While a low-cost contract might seem enticing, it isn't always the wisest choice when considering risk management and long-term savings. Harper Energy delves deeper than just the upfront price, examining the nuances that determine the overall cost and risk tied to a contract. Cheaper contracts might come with usage limits, exclude specific fixed-rate components, or present heightened risks due to the supplier's characteristics—all of which might elevate the total expenditure in the long run.

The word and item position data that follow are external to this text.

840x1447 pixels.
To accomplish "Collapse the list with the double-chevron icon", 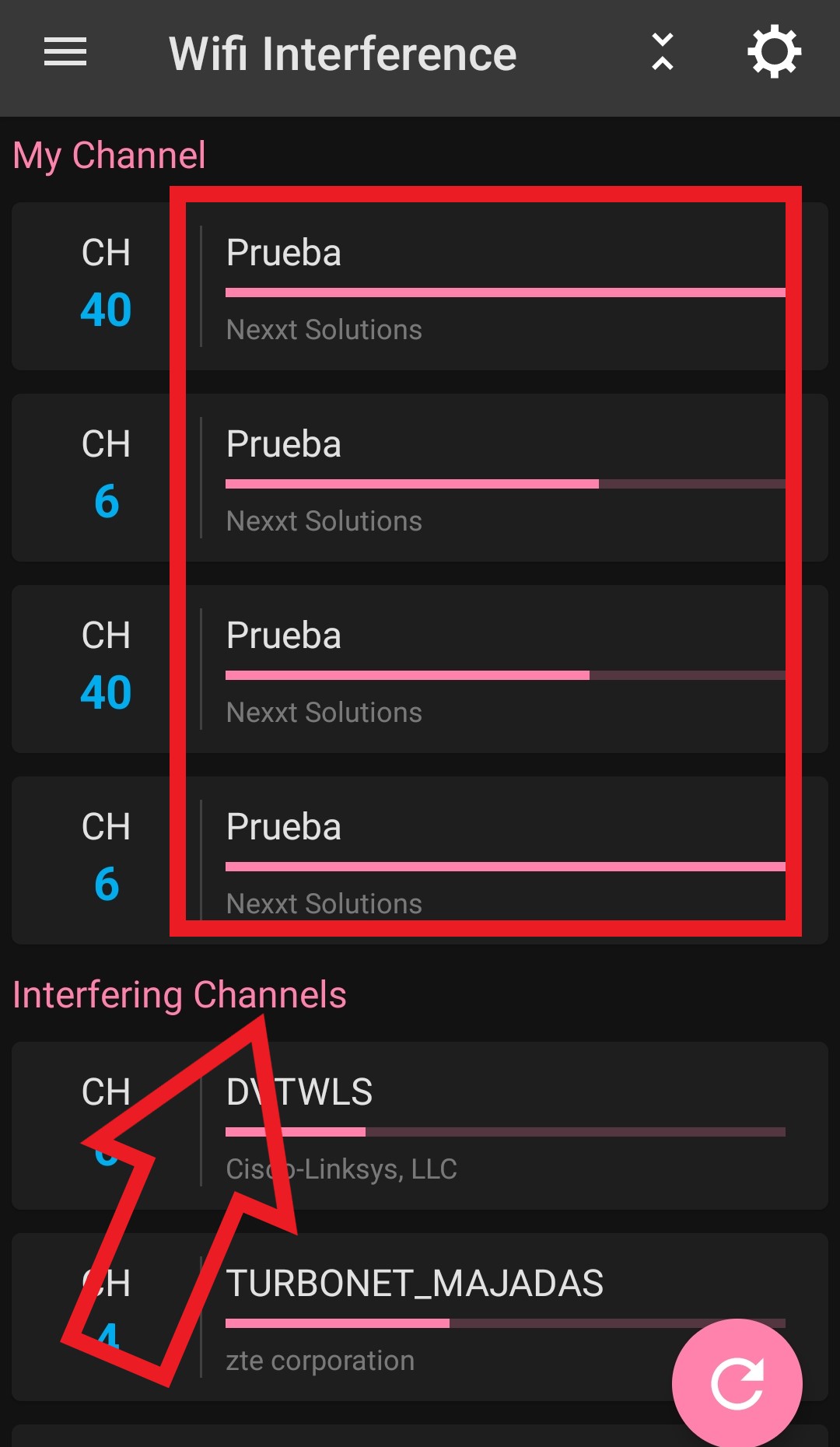I will (662, 52).
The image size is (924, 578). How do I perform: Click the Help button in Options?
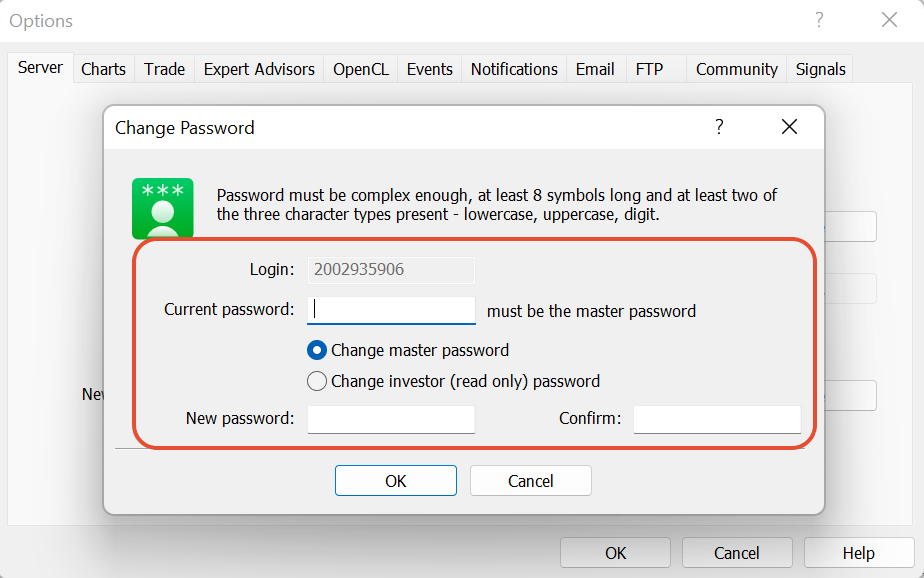point(859,553)
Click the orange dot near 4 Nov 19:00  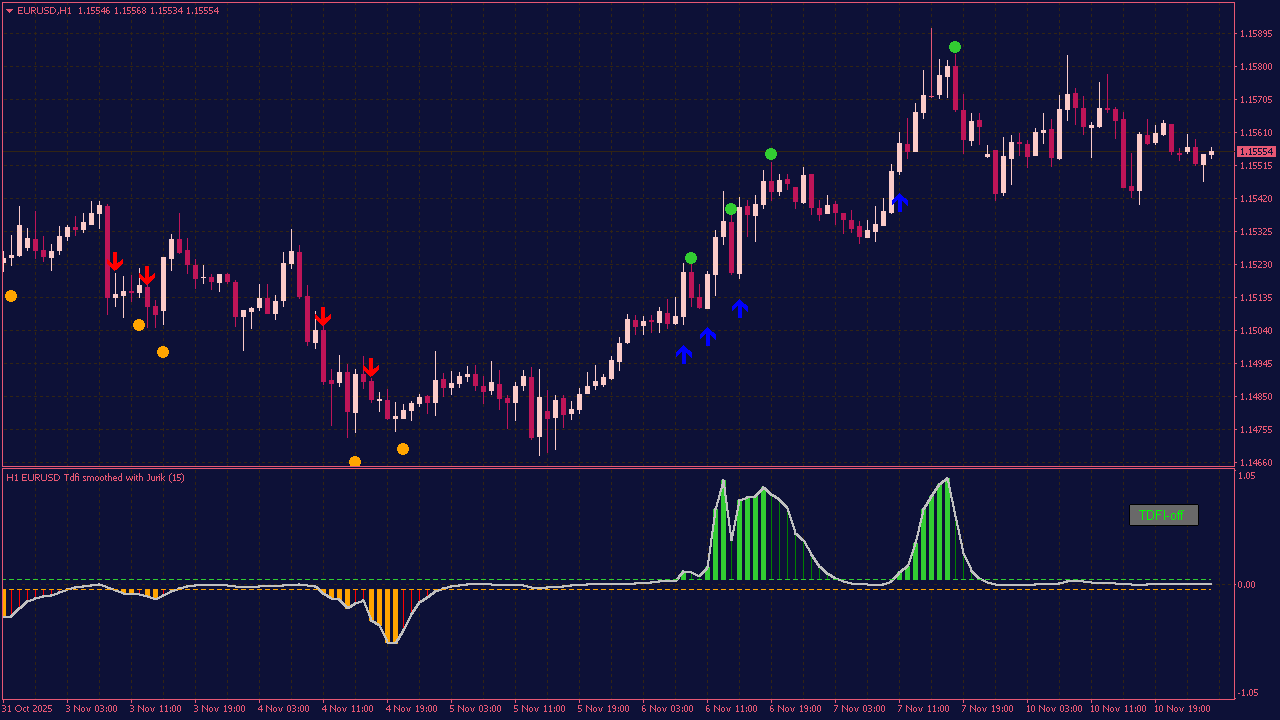pyautogui.click(x=403, y=449)
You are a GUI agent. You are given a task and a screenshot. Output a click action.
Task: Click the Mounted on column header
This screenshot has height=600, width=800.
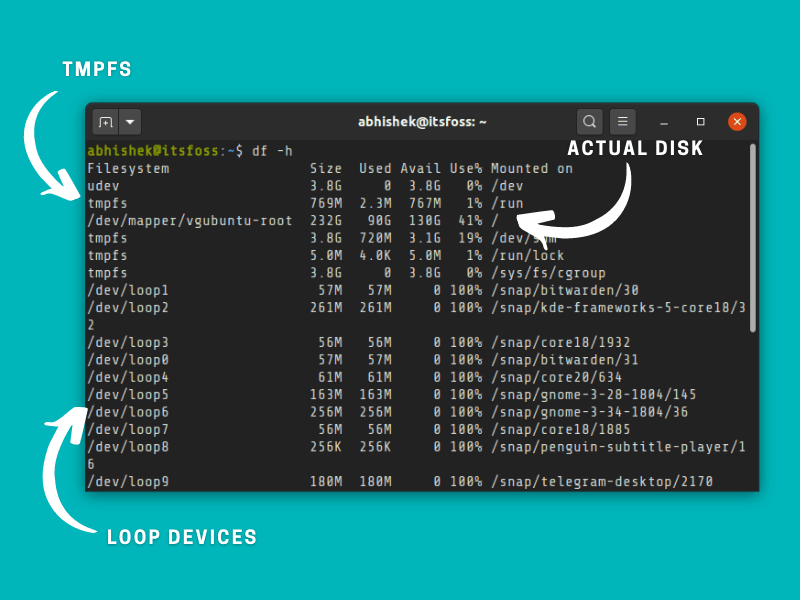click(531, 168)
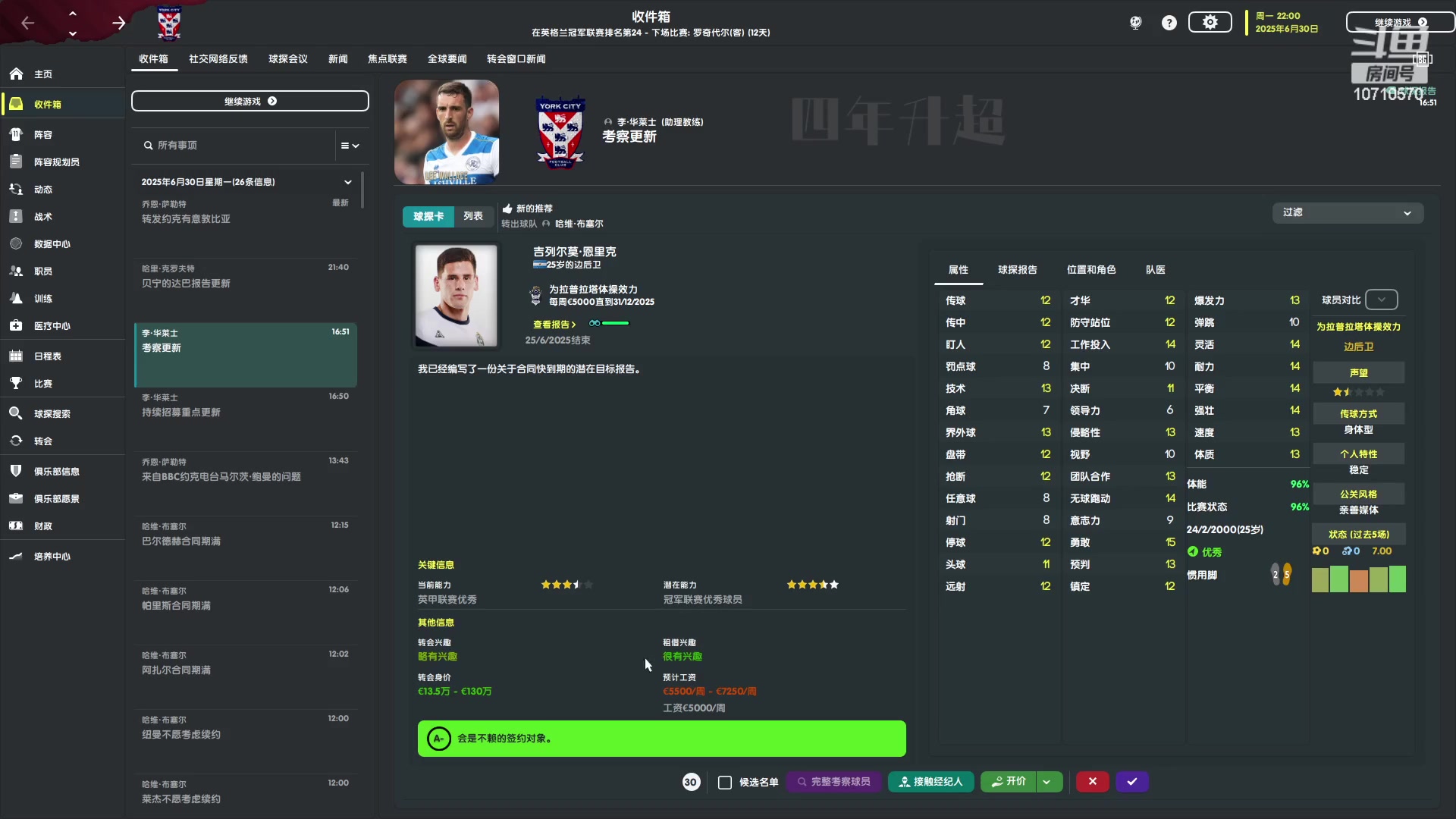
Task: Open 球探搜索 magnifier icon in sidebar
Action: tap(16, 413)
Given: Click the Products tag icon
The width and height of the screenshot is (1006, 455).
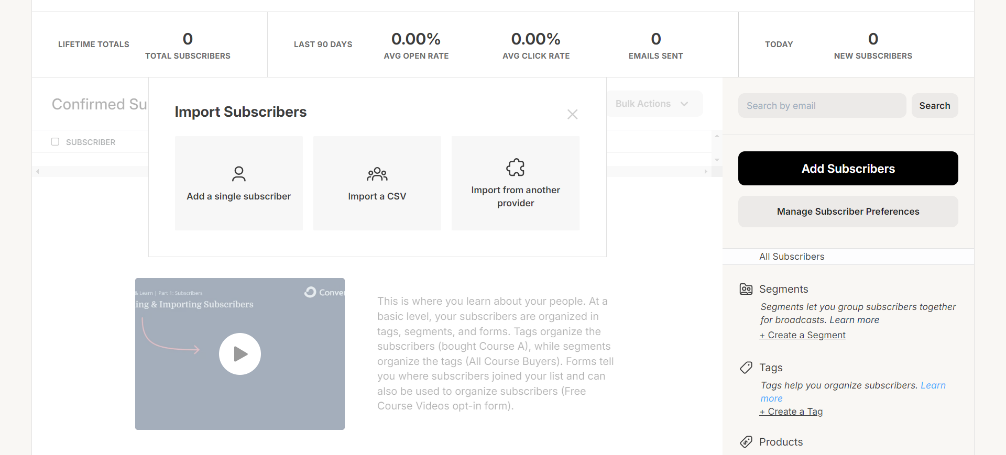Looking at the screenshot, I should pos(746,442).
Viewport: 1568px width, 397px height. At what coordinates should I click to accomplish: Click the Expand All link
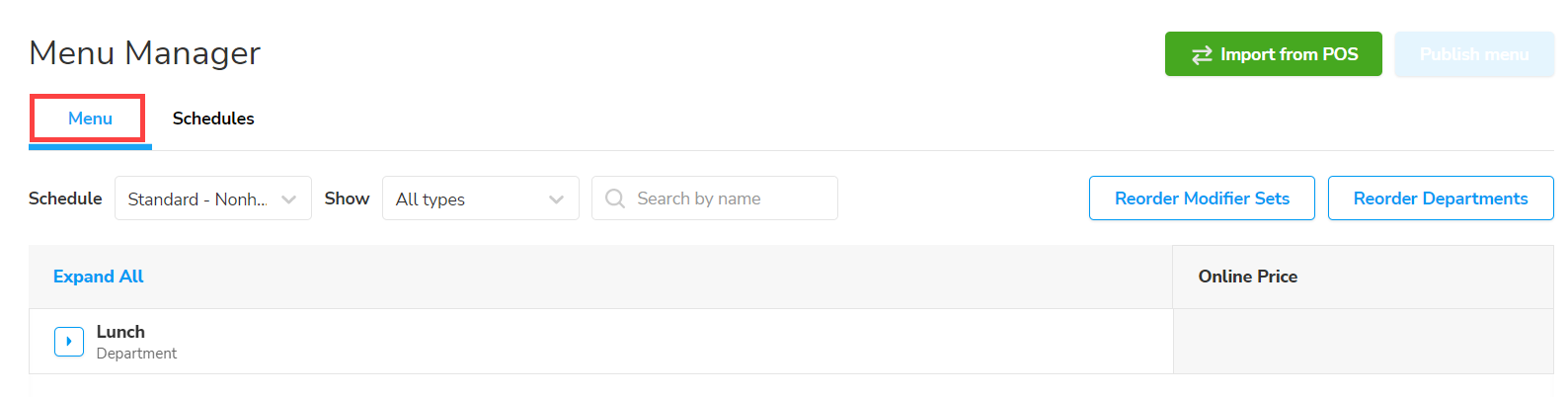tap(99, 277)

Beyond making informed energy procurement choices, there are other paths to trimming your energy bills. These include conserving energy, optimizing capacity management, and tapping into utility incentives. Harper Energy has expertise in these domains and can craft a specialized plan that aligns with your business's distinct opportunities and constraints.
Many organizations are laying down immediate and future environmental benchmarks. Sourcing power from renewable energy avenues is a significant stride towards fulfilling these objectives. Acquiring renewable energy certificates (RECs) is a testament to your enterprise's eco-friendly stance and bolsters your environmental goals. Incorporating RECs into your energy sourcing plan not only fosters the demand for pristine, renewable sources like wind or solar but also allows you to equate a specific percentage of your yearly electricity consumption to these sources. This, in turn, enables you to assert reductions in the greenhouse gas emissions linked to your electricity consumption, often referred to as “Scope 2” emissions.
Harper Energy typically showcases contract initiation dates as a month and year without specifying a day. This practice is adopted since the precise commencement of your fresh electricity contract hinges on your meter reading details and the prevailing billing cycle.